Data records:
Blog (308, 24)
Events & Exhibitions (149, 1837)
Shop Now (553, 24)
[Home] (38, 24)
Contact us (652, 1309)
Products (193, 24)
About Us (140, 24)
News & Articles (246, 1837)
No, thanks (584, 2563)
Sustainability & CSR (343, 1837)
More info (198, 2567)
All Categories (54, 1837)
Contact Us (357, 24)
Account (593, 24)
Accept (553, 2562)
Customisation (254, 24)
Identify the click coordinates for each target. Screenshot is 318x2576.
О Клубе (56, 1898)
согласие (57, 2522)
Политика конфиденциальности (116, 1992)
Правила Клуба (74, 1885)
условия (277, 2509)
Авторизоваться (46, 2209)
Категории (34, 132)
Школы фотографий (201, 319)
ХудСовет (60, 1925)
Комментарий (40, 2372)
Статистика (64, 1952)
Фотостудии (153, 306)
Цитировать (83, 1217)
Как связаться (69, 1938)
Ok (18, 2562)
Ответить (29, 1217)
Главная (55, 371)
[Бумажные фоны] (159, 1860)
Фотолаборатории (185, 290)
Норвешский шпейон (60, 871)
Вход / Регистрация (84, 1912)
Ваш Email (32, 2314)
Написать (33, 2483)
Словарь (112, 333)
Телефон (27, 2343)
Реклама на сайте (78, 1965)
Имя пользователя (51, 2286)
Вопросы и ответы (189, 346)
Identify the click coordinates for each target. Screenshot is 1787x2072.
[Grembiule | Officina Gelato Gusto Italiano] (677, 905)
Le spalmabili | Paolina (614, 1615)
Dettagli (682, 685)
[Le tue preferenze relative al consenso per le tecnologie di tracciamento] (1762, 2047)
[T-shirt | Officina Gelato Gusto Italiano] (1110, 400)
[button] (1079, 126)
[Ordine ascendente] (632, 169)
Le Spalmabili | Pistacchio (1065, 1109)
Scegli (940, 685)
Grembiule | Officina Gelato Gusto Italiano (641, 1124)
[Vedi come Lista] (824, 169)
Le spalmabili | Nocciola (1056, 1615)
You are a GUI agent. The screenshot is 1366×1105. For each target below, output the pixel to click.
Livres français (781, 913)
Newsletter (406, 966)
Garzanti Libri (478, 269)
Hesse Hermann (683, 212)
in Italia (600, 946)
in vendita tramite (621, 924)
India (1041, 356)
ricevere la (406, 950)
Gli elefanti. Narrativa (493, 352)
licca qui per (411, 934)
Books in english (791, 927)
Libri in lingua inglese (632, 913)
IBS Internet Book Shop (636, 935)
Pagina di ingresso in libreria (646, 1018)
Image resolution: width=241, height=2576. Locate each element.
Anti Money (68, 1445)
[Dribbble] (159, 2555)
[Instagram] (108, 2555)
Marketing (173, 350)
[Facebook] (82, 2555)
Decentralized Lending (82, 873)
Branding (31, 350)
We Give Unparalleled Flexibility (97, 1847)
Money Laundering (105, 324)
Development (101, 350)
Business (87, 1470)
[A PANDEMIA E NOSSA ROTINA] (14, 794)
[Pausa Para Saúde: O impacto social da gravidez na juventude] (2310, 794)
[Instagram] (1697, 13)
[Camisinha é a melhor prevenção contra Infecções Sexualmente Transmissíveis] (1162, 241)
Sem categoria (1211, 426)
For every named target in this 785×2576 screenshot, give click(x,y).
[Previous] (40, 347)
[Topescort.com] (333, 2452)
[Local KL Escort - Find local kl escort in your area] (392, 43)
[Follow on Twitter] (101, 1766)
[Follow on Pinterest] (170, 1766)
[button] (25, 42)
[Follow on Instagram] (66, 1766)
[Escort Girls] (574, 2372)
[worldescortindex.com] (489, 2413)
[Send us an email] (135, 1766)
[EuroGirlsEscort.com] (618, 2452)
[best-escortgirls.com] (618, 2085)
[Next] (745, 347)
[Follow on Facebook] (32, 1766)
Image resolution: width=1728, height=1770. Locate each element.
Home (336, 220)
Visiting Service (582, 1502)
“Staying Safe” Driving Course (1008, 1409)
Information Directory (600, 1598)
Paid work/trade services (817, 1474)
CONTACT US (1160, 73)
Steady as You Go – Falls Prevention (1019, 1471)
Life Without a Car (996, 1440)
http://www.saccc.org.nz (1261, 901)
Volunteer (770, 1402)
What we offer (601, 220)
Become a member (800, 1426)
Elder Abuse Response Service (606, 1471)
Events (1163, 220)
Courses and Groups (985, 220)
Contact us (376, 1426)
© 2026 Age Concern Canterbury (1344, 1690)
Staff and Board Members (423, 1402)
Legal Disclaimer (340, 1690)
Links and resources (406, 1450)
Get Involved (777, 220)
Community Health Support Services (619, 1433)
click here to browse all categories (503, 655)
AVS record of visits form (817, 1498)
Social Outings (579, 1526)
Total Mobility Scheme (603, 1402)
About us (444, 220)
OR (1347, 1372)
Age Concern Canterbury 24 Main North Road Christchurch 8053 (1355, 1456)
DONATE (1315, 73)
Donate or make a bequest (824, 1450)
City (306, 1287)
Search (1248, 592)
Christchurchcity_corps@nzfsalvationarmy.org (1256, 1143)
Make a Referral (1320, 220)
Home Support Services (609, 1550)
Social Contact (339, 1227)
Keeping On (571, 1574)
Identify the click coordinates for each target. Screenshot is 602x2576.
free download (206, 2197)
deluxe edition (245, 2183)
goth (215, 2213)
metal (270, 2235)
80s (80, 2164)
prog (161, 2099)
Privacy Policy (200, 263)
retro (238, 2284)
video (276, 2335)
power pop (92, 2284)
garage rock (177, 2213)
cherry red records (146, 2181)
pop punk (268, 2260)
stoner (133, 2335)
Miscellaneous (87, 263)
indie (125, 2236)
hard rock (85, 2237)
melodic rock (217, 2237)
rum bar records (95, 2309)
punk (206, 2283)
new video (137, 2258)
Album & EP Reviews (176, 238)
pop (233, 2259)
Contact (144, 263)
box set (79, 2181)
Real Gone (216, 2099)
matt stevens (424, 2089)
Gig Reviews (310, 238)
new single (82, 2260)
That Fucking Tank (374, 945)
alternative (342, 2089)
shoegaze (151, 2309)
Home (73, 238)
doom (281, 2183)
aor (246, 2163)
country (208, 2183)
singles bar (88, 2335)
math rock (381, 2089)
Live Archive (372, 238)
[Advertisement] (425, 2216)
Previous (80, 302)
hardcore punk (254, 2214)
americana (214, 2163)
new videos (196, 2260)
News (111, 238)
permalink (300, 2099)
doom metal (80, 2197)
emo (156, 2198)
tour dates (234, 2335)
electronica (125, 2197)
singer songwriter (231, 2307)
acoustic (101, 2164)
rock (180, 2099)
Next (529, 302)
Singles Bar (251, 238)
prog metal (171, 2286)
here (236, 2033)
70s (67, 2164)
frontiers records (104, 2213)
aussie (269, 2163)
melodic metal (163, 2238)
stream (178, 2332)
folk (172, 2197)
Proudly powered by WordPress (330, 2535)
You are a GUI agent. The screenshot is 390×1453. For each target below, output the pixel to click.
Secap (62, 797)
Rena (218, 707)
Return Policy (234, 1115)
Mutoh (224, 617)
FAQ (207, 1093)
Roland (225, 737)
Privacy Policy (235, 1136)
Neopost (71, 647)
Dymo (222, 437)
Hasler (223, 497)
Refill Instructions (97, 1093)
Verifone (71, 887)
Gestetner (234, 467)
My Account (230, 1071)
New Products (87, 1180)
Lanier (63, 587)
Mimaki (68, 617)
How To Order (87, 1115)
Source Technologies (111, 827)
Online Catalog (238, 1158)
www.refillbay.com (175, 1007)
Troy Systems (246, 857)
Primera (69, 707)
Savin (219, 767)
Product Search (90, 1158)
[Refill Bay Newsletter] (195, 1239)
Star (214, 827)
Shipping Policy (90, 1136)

▶ **Your instructions**: Across the entries, tally every line that contains the word "below" and report the sum by itself.

▶ **Solution**: 2